Besides this particular shrine, the set of six prints portrays distinctive buildings and landscapes in the region of the sacred mountain Nikkō. The shrine complex was first built between 1617 and 1619 and was dedicated as the mausoleum to Tokugawa Ieyasu (1542–1616), the founder of the Tokugawa shogunate. Twenty years later, the third shogun Tokugawa Iemitsu (1604–1651) had it reconstructed, which produced the shrine complex seen today.
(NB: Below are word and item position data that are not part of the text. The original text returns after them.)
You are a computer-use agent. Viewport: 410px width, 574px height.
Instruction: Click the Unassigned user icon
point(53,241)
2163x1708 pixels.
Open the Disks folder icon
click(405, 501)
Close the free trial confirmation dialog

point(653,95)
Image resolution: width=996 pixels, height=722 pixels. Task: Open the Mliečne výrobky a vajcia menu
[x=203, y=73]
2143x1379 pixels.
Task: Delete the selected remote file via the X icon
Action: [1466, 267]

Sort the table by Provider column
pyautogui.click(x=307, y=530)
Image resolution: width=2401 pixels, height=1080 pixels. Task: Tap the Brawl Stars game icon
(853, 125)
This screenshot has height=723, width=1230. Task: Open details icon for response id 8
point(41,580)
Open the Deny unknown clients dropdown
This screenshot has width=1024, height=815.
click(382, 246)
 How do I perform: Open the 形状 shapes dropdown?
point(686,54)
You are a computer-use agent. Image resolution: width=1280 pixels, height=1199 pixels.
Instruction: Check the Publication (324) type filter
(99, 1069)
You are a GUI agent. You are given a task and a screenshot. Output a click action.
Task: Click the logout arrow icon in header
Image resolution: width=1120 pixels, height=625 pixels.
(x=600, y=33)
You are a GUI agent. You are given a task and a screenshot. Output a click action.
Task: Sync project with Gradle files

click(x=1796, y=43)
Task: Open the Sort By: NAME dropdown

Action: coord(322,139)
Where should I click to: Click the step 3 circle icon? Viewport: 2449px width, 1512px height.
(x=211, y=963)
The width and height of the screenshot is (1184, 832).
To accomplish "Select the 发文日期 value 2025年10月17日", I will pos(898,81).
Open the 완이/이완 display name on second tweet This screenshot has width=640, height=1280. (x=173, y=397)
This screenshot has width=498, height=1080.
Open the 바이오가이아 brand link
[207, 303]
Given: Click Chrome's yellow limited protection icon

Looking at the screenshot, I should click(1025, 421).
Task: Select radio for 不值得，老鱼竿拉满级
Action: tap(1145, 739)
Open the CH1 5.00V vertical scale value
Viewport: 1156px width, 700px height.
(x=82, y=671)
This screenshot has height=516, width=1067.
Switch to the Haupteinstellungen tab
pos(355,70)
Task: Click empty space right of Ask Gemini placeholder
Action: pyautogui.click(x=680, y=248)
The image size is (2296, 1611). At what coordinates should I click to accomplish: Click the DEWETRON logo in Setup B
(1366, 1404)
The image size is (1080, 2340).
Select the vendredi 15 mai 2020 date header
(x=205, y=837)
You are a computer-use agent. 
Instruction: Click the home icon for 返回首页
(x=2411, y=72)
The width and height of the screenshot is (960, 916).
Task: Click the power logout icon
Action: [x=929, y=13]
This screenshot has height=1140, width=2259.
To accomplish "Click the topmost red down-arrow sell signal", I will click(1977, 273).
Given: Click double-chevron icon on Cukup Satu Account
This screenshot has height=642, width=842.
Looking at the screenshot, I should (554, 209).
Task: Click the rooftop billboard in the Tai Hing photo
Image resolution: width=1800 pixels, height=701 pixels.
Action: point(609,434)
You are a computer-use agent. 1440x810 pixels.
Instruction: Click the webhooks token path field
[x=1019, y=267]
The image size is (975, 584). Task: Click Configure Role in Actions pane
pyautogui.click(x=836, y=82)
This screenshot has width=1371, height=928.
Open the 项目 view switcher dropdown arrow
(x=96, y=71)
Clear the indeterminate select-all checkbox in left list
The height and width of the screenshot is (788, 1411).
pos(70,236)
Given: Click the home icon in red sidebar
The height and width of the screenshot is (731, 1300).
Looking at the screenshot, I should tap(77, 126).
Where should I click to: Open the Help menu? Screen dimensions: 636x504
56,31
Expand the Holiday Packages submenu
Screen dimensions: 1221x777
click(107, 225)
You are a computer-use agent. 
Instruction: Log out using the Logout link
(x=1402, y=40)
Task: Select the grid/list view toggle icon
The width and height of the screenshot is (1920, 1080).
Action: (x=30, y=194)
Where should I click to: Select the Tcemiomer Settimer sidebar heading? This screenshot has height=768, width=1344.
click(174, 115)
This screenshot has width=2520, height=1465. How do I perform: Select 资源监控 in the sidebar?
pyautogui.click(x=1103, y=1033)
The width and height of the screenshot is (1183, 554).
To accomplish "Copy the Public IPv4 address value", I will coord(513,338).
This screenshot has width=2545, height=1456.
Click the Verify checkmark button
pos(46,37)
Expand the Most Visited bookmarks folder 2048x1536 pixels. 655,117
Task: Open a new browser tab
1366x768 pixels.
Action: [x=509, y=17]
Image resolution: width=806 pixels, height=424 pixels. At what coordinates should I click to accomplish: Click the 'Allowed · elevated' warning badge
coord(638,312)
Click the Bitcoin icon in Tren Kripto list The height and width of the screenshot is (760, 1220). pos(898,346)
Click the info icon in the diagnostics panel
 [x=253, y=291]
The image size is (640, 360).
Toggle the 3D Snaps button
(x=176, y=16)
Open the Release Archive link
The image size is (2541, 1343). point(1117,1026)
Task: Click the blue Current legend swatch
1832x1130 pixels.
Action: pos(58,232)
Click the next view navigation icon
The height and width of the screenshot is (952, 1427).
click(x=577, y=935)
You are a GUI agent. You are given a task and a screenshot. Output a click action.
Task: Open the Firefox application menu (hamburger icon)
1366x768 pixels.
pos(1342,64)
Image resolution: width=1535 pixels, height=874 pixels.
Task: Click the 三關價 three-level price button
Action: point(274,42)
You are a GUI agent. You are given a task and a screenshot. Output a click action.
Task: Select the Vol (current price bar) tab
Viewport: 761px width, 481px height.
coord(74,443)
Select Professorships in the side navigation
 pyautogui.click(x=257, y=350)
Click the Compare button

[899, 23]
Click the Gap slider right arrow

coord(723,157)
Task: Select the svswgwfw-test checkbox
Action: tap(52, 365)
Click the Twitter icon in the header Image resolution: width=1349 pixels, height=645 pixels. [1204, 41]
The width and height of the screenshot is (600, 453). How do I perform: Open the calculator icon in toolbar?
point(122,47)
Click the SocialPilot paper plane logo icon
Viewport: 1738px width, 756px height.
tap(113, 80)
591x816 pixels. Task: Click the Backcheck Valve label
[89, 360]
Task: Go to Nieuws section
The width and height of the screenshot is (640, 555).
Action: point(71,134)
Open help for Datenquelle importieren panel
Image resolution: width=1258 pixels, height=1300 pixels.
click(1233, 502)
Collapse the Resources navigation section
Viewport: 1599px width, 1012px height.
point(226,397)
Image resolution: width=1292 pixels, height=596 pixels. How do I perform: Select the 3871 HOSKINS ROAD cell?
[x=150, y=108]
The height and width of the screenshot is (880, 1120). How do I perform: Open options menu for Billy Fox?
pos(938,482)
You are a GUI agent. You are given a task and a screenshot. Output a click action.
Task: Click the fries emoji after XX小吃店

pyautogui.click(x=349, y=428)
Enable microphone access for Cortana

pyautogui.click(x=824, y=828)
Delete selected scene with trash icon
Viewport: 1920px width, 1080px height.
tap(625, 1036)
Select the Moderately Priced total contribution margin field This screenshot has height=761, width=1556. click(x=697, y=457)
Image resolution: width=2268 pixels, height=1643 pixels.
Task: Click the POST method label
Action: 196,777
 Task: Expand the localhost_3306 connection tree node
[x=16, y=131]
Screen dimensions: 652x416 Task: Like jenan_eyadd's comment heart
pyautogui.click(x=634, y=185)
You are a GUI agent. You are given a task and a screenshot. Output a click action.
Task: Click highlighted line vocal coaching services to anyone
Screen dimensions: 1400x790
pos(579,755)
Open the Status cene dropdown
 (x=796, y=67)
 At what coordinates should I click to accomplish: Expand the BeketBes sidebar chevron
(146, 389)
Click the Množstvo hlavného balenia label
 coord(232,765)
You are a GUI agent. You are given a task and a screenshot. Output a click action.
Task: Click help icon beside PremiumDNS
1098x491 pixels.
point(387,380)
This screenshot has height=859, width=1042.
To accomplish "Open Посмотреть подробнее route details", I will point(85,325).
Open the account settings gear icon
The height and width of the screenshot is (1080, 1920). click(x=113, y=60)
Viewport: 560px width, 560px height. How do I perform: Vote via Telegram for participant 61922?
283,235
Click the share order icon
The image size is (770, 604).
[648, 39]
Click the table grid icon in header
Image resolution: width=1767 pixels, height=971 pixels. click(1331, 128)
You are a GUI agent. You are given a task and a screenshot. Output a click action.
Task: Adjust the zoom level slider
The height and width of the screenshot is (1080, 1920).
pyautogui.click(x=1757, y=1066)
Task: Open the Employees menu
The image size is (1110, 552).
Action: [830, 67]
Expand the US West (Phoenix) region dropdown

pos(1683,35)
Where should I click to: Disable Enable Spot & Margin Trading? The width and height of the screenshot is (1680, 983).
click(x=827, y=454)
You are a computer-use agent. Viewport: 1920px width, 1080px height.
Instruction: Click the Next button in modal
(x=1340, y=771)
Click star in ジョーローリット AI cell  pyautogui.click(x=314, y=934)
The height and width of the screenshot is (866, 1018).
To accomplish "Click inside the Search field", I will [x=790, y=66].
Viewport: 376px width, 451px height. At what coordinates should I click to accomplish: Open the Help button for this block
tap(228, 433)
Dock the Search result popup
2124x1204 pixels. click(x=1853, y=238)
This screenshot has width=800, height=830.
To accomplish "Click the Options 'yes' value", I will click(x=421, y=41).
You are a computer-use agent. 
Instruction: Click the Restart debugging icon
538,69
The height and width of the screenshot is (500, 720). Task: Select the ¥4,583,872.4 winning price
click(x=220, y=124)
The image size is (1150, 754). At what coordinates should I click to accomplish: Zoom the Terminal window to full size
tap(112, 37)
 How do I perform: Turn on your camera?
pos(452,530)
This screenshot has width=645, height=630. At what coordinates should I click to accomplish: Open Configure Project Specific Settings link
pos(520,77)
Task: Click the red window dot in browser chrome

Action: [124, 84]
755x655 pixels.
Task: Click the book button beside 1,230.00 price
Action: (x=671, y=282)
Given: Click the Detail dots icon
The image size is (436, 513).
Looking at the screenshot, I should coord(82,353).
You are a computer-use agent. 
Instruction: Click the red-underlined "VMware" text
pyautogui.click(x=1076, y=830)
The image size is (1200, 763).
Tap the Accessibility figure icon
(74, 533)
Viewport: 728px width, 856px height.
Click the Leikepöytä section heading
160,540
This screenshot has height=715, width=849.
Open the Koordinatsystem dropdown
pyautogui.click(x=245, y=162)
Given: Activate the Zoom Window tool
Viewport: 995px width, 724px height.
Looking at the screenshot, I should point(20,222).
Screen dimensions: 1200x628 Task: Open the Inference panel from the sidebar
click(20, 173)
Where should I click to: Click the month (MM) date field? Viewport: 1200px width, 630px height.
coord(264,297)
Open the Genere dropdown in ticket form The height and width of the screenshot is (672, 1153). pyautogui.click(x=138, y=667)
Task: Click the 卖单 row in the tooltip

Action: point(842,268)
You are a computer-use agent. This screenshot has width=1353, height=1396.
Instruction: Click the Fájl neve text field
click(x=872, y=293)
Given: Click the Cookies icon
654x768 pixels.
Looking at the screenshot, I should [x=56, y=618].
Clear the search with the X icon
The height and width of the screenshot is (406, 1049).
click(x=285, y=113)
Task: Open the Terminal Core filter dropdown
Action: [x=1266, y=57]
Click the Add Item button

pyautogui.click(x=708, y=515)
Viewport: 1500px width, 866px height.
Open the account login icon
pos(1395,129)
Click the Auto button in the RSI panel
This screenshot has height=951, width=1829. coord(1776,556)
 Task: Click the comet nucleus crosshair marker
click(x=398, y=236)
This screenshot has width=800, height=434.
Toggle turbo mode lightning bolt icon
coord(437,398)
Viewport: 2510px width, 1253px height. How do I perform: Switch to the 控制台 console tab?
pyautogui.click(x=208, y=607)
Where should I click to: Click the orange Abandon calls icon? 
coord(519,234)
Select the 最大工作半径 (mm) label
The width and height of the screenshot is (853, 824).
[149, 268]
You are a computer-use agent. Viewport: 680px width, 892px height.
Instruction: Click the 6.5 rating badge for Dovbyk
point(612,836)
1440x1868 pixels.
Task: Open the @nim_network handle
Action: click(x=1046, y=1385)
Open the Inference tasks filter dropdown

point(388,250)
Yoshida created the image of this historic monument with innovative printmaking techniques that show the gradation of multiple layers of color and subtle tonal changes. Unlike earlier artists producing woodblock prints, Yoshida achieved his desired results by being in charge of the entire printmaking process. The characters for “self-made” on the left margin testify to Yoshida’s more direct involvement in the production of this print.